The currency, nicknamed the kiwi, approached a two-week low versus the yen as swap traders cut to 63 percent the chance the Reserve Bank of New Zealand will raise borrowing costs next month, from 70 percent odds July 30. Australia’s currency weakened against the dollar as the Federal Reserve prepared to meet tomorrow.
“The recent set of data threw cold water on rates views in New Zealand,” said Takuya Kawabata, a researcher in Tokyo at Gaitame.com Research Institute Ltd., a unit of Japan’s largest online currency trader. “Receding expectations for further rate hikes are weighing heavily on the currency.
New Zealand’s dollar fell 0.6 percent to 72.90 U.S. cents at 1:01 p.m. in New York, from 73.35 cents on Aug. 6. The currency fell 0.2 percent to 62.59 yen, from 62.71 yen at the end of last week, when it slid to 62.02, the weakest since July 22. The Australian dollar slipped 0.3 percent to 91.60 U.S. cents, from 91.83 cents, and rose 0.2 percent to 78.64 yen.
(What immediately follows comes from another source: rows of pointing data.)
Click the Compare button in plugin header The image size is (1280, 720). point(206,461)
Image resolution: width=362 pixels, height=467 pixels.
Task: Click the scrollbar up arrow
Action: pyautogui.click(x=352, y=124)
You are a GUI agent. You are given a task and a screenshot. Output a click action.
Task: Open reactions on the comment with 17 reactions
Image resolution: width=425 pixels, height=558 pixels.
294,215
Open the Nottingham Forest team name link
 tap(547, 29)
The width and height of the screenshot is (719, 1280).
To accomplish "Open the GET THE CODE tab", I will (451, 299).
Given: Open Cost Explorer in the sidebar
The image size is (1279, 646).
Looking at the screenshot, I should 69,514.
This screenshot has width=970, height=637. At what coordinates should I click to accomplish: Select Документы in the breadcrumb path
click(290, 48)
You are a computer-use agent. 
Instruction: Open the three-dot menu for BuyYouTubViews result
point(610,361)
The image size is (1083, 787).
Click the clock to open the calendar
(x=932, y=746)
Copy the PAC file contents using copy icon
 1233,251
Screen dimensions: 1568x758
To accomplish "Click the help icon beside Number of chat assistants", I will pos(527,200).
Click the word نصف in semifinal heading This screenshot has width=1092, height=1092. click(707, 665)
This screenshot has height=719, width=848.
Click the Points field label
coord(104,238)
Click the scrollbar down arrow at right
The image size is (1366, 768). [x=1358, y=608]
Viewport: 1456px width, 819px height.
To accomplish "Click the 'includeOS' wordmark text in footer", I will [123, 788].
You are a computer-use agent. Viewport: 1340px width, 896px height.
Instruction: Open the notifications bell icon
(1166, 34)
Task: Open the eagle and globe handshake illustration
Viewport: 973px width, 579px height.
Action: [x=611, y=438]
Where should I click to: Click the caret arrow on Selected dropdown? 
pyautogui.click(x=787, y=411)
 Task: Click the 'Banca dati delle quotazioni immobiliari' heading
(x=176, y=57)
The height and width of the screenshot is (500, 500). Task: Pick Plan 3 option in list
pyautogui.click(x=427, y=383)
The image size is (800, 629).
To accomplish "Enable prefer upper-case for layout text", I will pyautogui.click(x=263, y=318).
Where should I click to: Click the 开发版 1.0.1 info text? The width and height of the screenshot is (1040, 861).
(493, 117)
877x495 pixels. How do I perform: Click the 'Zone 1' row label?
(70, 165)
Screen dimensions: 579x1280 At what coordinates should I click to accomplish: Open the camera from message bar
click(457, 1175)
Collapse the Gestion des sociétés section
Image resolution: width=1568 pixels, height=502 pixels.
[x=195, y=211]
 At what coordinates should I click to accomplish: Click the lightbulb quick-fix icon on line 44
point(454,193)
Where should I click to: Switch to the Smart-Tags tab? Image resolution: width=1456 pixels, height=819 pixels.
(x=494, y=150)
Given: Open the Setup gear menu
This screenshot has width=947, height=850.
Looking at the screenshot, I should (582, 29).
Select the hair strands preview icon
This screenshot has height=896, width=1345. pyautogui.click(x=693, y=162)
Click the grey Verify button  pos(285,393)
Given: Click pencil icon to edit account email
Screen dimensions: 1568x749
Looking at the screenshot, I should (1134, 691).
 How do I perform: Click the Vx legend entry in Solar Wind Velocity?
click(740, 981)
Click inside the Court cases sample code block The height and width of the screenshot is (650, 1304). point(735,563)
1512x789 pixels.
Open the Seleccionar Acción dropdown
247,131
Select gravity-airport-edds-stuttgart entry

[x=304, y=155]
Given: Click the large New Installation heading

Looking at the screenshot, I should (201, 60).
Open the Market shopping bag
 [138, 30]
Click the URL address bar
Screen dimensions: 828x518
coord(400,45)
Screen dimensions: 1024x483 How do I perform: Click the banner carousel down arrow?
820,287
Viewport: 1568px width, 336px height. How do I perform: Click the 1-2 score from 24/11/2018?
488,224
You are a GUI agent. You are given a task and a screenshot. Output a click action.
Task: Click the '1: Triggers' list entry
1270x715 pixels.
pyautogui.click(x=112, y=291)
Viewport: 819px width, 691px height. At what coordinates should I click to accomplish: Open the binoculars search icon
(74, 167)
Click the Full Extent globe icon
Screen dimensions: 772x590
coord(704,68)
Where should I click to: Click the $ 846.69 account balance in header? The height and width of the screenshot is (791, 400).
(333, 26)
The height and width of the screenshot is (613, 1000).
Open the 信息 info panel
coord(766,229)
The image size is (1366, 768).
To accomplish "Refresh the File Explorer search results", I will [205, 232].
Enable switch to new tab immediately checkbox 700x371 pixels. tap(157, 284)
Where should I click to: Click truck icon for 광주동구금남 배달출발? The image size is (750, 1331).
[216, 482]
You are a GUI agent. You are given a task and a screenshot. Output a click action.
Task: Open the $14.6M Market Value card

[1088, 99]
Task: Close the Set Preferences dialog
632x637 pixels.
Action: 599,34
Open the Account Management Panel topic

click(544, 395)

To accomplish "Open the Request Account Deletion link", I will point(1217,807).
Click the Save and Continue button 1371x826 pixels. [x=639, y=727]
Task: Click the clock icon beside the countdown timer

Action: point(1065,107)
The kiwi weakened versus 15 of the 16 most-traded currencies after Quotable Value New Zealand Ltd. said the nation’s house prices advanced 4.1 percent in July from a year earlier, after gaining 5.2 percent in June. Nineteen percent of the 2,280 people polled last month forecast house prices will drop over the next year, up from 16 percent in May, a survey from ASB Bank Ltd. showed. New Zealand’s dollar gained against the Swiss franc.
Speculation on Fed
The central bank raised its key rate to 3 percent last month while signaling that deteriorating growth will slow the pace of future increases.
Demand for Australia’s dollar was tempered on speculation U.S. policy makers meeting tomorrow will disappoint market expectations for a second round of stimulus measures.
Fed policy makers have kept the benchmark interest rate at a record low range of zero to 0.25 percent since December 2008 to spur economic growth.